Read each line of the material and note whether it contains "search". Give the number of such lines and nothing else.

DATA IN THIS EXERCISE —
+++++

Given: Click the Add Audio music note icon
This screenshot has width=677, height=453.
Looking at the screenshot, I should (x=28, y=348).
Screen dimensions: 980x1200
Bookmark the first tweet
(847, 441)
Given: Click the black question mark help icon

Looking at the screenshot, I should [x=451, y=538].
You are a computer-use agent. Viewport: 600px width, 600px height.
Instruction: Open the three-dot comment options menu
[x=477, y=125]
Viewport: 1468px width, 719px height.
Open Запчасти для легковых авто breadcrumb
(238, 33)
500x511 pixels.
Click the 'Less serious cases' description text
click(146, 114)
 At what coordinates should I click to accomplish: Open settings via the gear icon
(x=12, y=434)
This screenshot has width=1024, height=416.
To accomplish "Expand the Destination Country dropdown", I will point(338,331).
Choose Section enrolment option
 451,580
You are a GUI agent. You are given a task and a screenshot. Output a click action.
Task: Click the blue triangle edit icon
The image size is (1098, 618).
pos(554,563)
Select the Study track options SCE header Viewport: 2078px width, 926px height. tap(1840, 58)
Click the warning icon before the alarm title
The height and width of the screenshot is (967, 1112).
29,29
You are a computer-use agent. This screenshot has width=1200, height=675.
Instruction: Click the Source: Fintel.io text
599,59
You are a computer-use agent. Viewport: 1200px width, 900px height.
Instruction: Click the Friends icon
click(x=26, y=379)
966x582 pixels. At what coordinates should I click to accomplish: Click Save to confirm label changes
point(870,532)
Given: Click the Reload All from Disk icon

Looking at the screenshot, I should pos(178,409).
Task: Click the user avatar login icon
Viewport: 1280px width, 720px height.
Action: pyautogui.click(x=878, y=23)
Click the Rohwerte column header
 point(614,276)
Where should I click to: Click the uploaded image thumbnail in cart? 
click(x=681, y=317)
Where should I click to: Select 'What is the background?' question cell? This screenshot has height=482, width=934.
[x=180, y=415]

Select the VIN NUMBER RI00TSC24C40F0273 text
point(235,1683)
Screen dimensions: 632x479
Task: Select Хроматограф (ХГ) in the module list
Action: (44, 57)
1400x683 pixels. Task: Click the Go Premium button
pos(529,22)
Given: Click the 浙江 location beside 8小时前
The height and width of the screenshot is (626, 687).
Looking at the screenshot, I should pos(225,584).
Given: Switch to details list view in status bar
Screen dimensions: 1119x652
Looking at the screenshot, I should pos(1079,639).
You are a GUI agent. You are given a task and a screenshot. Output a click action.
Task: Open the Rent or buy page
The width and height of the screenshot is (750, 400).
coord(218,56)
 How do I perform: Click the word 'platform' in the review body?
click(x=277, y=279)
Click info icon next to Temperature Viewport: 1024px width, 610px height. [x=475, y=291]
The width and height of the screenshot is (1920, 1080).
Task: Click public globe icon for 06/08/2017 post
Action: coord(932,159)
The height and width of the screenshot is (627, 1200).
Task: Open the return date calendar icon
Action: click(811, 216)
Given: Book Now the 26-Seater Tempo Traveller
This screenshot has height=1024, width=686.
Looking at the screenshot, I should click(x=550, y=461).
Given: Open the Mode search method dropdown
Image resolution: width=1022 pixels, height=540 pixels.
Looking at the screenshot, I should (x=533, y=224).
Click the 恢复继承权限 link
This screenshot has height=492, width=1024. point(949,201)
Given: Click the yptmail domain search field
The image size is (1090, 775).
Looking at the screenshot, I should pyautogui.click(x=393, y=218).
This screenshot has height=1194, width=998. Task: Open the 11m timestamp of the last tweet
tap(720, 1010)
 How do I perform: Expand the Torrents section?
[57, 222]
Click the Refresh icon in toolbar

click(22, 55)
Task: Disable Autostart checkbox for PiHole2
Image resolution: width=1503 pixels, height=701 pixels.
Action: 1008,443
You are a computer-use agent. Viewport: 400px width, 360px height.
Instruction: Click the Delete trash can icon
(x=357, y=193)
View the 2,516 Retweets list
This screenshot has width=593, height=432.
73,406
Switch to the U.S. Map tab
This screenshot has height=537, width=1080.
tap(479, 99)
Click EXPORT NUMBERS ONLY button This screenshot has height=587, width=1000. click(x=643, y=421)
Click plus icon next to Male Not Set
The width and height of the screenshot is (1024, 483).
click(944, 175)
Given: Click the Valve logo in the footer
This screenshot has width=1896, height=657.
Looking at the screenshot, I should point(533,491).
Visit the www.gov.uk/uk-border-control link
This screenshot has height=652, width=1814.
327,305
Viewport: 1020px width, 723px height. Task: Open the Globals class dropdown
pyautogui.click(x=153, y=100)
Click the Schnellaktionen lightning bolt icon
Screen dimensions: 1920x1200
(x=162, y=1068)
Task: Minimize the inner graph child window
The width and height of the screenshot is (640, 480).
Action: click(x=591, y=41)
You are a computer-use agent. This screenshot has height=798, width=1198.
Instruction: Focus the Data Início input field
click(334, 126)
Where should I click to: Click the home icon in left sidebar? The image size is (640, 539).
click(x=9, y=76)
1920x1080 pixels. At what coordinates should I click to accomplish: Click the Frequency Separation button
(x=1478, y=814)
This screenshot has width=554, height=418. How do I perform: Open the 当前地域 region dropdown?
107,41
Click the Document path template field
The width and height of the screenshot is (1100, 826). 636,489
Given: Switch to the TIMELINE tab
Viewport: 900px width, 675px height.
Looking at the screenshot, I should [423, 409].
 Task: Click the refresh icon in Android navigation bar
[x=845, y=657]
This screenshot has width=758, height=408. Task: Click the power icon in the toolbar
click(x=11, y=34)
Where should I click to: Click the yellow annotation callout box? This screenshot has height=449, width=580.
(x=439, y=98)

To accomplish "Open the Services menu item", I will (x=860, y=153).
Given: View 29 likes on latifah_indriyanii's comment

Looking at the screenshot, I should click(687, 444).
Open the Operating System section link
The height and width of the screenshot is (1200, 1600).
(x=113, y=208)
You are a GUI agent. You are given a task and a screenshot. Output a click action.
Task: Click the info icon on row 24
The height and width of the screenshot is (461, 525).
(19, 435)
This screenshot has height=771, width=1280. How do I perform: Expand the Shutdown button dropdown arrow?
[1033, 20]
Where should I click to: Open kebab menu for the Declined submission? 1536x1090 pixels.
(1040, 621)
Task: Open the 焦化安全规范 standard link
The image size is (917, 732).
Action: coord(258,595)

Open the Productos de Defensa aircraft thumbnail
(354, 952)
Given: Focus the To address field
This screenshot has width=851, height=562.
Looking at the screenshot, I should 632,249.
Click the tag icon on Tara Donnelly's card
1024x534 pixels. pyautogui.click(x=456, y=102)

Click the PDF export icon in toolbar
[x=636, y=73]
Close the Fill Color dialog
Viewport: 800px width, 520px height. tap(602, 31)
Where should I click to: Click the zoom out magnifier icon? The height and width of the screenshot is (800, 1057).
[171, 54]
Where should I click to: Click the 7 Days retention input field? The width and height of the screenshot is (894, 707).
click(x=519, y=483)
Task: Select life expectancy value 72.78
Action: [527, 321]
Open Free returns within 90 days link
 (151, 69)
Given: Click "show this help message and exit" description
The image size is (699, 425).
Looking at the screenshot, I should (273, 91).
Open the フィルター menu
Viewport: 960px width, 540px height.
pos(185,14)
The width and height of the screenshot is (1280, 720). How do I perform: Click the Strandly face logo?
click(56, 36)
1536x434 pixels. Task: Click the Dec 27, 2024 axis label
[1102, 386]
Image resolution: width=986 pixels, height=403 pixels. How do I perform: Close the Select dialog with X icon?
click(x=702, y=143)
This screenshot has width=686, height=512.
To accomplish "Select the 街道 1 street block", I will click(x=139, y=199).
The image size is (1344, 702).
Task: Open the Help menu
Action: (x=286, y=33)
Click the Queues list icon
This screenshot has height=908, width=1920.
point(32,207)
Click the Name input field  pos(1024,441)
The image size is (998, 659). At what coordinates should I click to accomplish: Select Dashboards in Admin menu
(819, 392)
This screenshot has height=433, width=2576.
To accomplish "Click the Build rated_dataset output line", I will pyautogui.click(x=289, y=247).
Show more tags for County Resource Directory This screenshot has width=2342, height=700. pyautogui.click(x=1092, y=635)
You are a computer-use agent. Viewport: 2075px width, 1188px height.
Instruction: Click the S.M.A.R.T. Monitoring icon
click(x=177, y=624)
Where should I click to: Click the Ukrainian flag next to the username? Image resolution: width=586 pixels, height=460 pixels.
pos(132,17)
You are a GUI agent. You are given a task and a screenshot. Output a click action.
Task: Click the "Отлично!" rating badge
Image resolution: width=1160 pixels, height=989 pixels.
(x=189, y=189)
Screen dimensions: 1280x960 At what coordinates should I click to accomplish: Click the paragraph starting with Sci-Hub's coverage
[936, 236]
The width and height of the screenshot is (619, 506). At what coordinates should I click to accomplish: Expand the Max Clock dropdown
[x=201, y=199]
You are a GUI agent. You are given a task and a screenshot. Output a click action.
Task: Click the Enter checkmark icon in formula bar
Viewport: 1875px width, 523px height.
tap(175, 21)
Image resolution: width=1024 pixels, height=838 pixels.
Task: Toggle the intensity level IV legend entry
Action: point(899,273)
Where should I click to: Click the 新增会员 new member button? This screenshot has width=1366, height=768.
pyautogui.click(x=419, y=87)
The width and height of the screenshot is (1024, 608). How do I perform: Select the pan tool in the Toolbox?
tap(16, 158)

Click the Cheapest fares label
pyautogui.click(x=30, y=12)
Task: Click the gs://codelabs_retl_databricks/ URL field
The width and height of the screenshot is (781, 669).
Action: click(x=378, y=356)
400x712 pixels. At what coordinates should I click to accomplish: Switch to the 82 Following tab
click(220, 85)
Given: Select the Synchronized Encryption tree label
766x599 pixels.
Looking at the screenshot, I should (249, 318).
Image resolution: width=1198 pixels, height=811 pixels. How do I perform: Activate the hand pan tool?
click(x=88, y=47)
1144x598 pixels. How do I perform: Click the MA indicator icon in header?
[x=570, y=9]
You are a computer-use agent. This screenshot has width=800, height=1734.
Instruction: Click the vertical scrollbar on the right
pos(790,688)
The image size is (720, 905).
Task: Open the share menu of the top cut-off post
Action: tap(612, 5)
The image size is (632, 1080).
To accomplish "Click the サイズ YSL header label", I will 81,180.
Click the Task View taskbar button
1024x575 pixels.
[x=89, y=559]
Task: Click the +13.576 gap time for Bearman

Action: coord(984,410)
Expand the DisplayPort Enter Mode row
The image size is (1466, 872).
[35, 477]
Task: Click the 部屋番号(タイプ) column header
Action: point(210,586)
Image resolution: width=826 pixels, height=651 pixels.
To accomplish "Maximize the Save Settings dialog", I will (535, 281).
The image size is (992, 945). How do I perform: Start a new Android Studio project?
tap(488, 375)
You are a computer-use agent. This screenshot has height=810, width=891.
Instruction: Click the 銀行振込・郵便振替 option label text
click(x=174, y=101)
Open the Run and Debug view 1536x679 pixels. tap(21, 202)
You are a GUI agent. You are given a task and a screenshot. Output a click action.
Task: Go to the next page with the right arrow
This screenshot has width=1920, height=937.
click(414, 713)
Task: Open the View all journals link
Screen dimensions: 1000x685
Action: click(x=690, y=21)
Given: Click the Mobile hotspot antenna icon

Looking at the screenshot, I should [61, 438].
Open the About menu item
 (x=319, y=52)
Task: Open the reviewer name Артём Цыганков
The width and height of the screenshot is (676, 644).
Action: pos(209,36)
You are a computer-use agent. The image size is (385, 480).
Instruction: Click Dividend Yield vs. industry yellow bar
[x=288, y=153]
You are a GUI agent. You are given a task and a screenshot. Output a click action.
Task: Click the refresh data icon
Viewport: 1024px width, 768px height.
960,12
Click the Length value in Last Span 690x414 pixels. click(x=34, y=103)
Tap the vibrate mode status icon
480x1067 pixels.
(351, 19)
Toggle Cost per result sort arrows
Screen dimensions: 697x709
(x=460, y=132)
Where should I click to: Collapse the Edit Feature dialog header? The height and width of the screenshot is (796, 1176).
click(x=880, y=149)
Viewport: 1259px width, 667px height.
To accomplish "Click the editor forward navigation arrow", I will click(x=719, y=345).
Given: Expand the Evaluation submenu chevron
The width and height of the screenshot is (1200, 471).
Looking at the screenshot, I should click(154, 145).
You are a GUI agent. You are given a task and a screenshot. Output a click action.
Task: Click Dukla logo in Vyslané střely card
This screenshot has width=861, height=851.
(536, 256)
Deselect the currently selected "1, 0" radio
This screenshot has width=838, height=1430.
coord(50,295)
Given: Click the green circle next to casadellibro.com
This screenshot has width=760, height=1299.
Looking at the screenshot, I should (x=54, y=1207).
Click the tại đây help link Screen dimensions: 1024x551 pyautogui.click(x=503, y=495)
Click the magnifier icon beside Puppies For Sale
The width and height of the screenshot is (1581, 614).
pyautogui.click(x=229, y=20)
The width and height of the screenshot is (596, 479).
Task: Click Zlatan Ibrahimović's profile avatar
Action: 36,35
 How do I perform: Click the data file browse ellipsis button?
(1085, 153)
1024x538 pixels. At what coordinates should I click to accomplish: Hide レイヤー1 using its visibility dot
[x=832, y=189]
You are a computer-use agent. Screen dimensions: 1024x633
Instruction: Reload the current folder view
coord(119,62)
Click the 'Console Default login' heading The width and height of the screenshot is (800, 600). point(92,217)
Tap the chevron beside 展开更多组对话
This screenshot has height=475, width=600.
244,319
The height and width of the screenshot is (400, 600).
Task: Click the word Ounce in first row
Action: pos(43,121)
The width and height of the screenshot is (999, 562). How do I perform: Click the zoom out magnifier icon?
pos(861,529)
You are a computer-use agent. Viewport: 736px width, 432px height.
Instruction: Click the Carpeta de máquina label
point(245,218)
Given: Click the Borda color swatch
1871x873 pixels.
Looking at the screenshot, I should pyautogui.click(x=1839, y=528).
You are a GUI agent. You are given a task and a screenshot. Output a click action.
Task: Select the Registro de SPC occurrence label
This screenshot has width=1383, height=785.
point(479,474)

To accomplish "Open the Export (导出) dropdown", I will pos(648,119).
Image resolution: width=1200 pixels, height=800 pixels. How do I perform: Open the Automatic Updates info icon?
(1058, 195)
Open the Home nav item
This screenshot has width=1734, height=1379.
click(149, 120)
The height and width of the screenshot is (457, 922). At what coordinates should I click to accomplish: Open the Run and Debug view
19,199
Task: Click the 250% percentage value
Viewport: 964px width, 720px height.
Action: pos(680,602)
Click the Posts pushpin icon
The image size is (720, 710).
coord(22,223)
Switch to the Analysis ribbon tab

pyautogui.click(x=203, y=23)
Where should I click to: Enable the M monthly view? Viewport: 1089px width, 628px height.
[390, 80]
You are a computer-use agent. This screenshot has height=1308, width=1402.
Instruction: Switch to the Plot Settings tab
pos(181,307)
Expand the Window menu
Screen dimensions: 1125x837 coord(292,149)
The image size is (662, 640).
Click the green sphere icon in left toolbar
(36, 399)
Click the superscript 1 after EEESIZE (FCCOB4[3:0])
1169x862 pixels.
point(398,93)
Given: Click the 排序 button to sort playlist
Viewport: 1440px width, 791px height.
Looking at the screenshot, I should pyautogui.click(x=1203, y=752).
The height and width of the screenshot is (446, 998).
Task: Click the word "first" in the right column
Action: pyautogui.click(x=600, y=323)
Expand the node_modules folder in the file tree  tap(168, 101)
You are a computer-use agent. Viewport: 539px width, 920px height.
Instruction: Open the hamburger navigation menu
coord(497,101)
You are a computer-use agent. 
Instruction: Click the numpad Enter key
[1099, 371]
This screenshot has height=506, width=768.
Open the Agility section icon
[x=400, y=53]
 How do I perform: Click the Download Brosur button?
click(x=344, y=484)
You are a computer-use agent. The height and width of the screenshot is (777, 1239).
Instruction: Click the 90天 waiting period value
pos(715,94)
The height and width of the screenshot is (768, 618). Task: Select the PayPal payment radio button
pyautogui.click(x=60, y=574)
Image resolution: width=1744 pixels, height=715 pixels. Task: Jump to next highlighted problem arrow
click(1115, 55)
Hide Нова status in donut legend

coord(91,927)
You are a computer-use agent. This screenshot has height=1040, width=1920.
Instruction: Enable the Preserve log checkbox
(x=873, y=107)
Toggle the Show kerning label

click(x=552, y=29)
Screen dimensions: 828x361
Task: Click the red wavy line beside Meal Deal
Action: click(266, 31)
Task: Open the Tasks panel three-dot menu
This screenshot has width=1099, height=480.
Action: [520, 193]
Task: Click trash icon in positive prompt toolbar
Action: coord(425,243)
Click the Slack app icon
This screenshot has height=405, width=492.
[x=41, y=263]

+++++

OUTPUT —
2